Peter Boyer at The Daily Beast says that counting out Akin at this point would be a mistake. So, too, would be counting out some high-profile Republican help for Akin in the final couple of weeks, for pragmatic purposes:
Yet less than a month before Election Day, Akin not only remains the Republican candidate to unseat Democratic incumbent Claire McCaskill, but is actually within striking distance of what could be the election season’s most stunning victory. Though badly outspent by McCaskill, Akin is close enough in the polls that Real Clear Politics counts the race a tossup. Sen. Roy Blunt (R-Mo.)—who’d been among those urging Akin to quit—now judges that “he very well may win.”

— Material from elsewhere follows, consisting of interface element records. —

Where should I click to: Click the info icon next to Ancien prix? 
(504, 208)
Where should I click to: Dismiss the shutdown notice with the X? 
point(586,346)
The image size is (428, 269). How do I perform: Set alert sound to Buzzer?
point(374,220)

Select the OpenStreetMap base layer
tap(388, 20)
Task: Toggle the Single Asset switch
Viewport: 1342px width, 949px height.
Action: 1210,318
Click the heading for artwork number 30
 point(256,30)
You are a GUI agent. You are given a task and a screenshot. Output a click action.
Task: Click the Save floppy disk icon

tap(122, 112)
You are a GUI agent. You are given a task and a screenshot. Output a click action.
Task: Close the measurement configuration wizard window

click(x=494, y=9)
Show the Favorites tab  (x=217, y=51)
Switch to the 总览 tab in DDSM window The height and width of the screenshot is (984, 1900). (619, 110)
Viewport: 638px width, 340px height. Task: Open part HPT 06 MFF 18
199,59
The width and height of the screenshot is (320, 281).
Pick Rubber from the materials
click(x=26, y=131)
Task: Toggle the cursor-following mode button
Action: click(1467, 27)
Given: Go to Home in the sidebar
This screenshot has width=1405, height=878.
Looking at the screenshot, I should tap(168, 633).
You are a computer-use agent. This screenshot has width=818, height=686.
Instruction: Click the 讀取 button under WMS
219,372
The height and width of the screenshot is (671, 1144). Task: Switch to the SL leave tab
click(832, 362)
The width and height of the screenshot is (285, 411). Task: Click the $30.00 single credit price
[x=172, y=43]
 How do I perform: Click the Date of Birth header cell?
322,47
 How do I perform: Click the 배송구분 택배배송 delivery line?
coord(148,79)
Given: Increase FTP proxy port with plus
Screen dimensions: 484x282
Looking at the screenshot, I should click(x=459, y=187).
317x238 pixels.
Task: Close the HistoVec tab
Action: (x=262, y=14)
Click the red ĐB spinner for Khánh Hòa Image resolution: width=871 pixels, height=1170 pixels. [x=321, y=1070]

Once the late-September deadline for replacing Akin on the ballot passed, the Republican establishment seemed to realize that, like it or not (and mostly, it did not), Akin suddenly represented the party’s best chance for winning the Senate. There have been hints that big money may start flowing from the national party to Missouri—though Akin is not counting on it (“My guess is, some will, and some won’t”).
But even if Akin does ultimately get last-minute assistance from the national GOP, he will still, should he win, owe very little to his party’s establishment. That would be a rather unusual situation for a freshman senator. And it could allow him to become a uniquely powerful proponent for the Tea Party’s agenda on Capitol Hill—not to mention a serious headache for the Senate’s GOP leadership. “What I’ve found in politics is a simple thing: pretty soon there’s gonna be a bill, and they’re gonna want someone to vote for their bill, or against some other bill,” says Akin. “And they’ll be thinking, ‘Man, we’re a vote short, what are we gonna do? You mean we’re gonna have to go talk to him?’ Well, it depends on whether or not they want to win.”
At this point, why not pitch in? Akin’s the Republican candidate, and the race is definitely not lost. Romney doesn’t need the help in Missouri, but defeating McCaskill would be a huge boost to Republican hopes of controlling the Senate. Furthermore, the continued competitiveness of this race shows that the damage from the gaffe has receded. Thanks to McCaskill’s blanketing of the state on the gaffe, it’s done all the damage it could possibly do now. Those voters who might still change their minds won’t be changing horses based on that now.